Go through the entries and tally the lines containing the word "agent". Only the total is wanted.

◆ Study material ◆
======

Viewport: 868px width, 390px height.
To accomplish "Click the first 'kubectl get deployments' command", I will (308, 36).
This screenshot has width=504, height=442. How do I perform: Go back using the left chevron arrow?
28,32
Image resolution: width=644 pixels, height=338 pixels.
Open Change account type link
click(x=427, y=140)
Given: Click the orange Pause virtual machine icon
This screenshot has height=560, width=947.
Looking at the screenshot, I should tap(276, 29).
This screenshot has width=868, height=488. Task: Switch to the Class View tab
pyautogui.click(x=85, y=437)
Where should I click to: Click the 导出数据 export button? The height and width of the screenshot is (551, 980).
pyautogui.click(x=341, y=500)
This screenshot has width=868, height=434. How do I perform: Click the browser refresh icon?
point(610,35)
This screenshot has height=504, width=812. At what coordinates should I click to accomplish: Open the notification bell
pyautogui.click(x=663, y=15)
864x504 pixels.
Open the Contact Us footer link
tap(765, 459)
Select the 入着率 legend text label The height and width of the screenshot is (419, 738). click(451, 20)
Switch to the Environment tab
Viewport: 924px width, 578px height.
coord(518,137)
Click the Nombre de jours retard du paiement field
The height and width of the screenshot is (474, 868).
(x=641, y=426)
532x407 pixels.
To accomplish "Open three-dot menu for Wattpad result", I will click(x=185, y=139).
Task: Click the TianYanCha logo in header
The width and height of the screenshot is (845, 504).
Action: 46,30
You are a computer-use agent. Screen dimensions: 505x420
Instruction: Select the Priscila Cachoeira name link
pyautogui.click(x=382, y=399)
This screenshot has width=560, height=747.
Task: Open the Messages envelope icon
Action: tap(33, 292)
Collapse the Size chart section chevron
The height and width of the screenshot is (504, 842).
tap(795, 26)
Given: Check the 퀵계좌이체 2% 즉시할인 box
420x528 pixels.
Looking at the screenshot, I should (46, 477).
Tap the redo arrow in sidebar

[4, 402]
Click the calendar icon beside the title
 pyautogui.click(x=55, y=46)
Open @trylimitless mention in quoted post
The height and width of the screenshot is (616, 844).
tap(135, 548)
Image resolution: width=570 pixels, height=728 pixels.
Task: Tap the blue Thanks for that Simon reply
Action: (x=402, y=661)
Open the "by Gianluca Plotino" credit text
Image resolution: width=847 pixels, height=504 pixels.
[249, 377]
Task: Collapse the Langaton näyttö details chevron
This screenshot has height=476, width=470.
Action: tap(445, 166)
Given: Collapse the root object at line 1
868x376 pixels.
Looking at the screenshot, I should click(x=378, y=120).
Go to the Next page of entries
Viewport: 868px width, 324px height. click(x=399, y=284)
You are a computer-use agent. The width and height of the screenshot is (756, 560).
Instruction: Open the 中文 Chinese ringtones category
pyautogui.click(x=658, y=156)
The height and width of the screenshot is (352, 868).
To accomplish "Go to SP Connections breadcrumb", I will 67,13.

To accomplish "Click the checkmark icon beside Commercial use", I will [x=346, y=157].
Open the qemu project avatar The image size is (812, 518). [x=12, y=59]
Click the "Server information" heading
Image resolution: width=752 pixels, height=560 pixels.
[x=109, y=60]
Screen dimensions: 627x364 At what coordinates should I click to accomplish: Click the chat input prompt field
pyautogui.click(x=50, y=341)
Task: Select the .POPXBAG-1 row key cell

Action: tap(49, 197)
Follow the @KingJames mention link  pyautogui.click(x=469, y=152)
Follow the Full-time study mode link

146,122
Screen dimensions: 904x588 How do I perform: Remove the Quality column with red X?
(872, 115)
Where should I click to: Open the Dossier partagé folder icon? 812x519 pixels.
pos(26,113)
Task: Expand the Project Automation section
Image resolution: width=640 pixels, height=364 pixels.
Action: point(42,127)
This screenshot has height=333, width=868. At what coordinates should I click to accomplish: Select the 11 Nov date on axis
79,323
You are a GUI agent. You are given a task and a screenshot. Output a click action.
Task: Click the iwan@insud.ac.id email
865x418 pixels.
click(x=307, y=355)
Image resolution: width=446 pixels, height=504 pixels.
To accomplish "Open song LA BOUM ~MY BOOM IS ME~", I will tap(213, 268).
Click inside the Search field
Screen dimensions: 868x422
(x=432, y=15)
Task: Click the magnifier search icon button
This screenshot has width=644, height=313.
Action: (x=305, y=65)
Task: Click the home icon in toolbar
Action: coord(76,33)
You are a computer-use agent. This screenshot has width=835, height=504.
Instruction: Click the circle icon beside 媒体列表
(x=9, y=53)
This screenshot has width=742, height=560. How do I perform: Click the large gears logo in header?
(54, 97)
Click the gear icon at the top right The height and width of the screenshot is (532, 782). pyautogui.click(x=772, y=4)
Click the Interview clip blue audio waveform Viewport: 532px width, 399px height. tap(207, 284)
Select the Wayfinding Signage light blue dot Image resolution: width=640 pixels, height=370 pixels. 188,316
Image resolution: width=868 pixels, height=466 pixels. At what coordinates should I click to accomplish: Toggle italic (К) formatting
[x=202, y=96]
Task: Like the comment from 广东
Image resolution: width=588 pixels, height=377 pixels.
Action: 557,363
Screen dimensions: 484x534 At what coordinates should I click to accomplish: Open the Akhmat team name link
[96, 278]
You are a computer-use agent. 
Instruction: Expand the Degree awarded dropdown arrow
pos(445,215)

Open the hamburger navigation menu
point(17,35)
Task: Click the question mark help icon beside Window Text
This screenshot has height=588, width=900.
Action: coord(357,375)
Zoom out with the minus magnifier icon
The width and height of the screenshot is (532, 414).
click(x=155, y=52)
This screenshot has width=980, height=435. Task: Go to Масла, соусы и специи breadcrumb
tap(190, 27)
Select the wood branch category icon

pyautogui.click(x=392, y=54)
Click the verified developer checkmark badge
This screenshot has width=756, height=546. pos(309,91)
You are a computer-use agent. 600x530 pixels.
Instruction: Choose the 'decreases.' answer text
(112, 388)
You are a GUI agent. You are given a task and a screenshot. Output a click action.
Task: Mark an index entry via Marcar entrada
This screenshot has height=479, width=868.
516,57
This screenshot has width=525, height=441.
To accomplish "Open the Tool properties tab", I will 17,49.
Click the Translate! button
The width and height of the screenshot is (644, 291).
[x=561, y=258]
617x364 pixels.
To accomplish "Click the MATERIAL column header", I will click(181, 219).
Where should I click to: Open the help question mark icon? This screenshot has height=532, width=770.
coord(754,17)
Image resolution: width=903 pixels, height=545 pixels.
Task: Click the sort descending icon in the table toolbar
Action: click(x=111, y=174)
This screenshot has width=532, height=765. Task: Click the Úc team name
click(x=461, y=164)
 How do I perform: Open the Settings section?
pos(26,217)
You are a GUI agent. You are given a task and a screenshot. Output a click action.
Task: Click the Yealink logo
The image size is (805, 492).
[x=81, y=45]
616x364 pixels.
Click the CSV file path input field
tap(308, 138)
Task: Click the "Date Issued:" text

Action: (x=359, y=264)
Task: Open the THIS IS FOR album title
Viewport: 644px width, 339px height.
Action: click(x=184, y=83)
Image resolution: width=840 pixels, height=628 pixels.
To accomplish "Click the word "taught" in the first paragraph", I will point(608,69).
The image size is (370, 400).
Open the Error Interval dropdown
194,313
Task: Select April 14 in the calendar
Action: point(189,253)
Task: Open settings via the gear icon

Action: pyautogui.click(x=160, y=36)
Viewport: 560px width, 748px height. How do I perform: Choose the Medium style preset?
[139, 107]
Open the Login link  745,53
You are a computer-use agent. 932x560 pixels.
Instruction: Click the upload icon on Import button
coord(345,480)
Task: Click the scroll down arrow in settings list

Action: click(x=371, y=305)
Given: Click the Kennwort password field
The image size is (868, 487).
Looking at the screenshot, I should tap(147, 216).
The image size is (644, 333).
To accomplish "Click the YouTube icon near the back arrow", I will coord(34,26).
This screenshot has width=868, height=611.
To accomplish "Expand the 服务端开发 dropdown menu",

======

◆ Solution for this task ◆
9